Amapola en el Marco. MIGUEL ÁNGEL MUÑOZ

Acabado el manjar subían una escalinata que conducía a la vivienda donde aguardaba la abuela. A su paso dejaban atrás un cuarto oscuro, una especie de almacén tenebroso en el que el abuelo solía dejar colgados los mandiles. Ya no volvían a toparse con él, porque era un hombre trabajador, distante y solo mostraba simpatía hacia su yerno, un soldado al que engatusó para que se casara con una de sus hijas a la que siempre había considerado algo casquivana.

En ese momento, otra de las hijas ya estaba limpiando la tasca porque tocaba el cierre. Odiaba restañar aquel gallinero y dejarlo libre de colillas, palillos y servilletas de papel hechas un gurruño. Allí fue que le cogió tirria a las aceitunas, porque en las bridas de la escoba se liaban los huesos y siempre los encontraba pegados a un gargajo. Los hombres bebían, mordían la oliva y luego escupían el pipo acompañado de un lapo que dejaba su flujo sobre las mugrientas baldosas.

La casa de la abuela parecía, sin embargo, el paraíso situado encima del averno de la cantina.

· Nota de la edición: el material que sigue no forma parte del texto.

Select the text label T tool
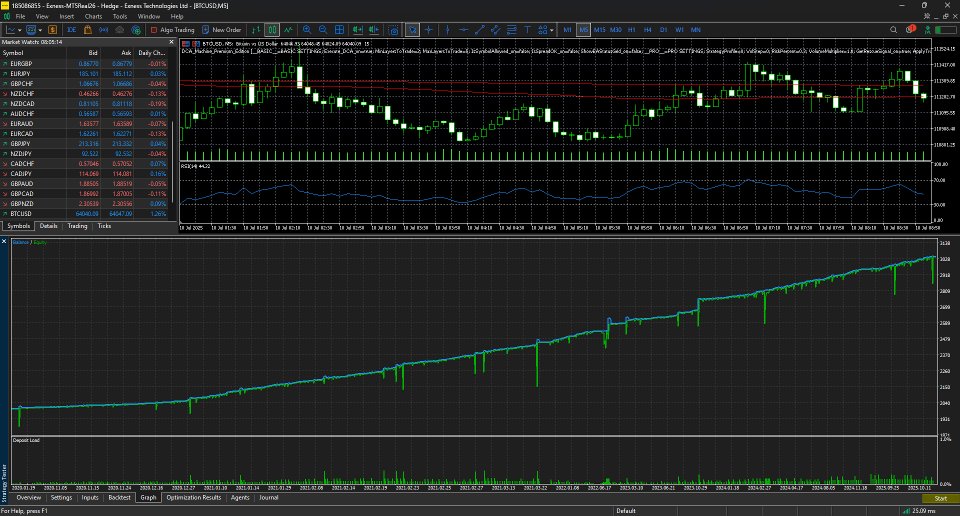The height and width of the screenshot is (516, 960). pos(527,29)
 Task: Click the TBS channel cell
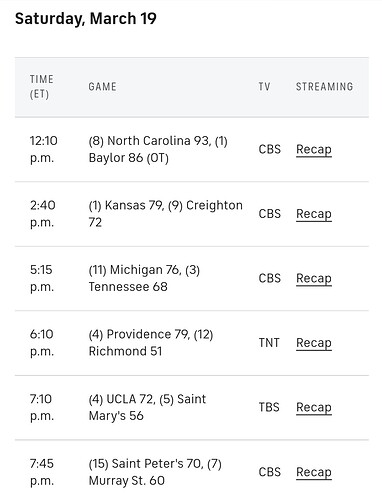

En el rellano, a mano izquierda, la cocina muy alargada, de hierro y carbón redondo, que era como un templo del que salían las sabrosas delicias para el paladar de la familia en las comidas del Día del Señor.

Enfrente estaban las habitaciones y se pasaba de la una a la otra: en un lado, los niños, en el otro, las niñas. Al fondo, la sala comedor, que a su izquierda disponía de un espejo ligeramente inclinado atado a un clavo con una cuerda, de modo que desde abajo se veían arriba las cabezas y los cuerpos y las figuras de la casa en toda su extensión. El espejo es, como recuerda Umberto Eco, el instrumento que duplica la realidad a través de la reflexión de la luz. Espejos incapacitados para la mentira, que funden a los personajes, sus verdades y sus miedos, como los de Valle Inclán en el Callejón del Gato de ‘Luces de bohemia’.

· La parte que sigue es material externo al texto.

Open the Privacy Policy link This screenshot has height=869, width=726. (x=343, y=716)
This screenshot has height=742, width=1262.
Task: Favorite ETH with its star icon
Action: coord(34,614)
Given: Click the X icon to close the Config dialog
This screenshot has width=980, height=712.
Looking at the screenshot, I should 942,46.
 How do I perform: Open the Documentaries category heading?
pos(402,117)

Había también un sofá parecido a los Chester, al que las dos hermanas se subían. Aleccionadas por la abuela, lo hacían sin zapatos y siempre con los calcetines cortos de hilo puestos. El Chester quedaba a ras de la ventana. Colocaban las manitas apoyadas sobre la cubierta del armazón y, encaramadas, miraban la plaza Mayor, que se asomaba a sus ojos como una playa de piedras, torreones, cigüeñas, rejas y arcos de medio punto. Desde allí veían el tejado de los Murillo y la bandeja cargada de romanticismo, con sus palmeras grandes y sus baldosas portuguesas donde los muchachos jugaban al corro.

Ya casi anochecido, la madre llegaba de aperar la huerta y recogía a las niñas, exhaustas, camino nuevamente a Las Tenerías cuando los días eran un mostrador con sus fulgores y sus sombras.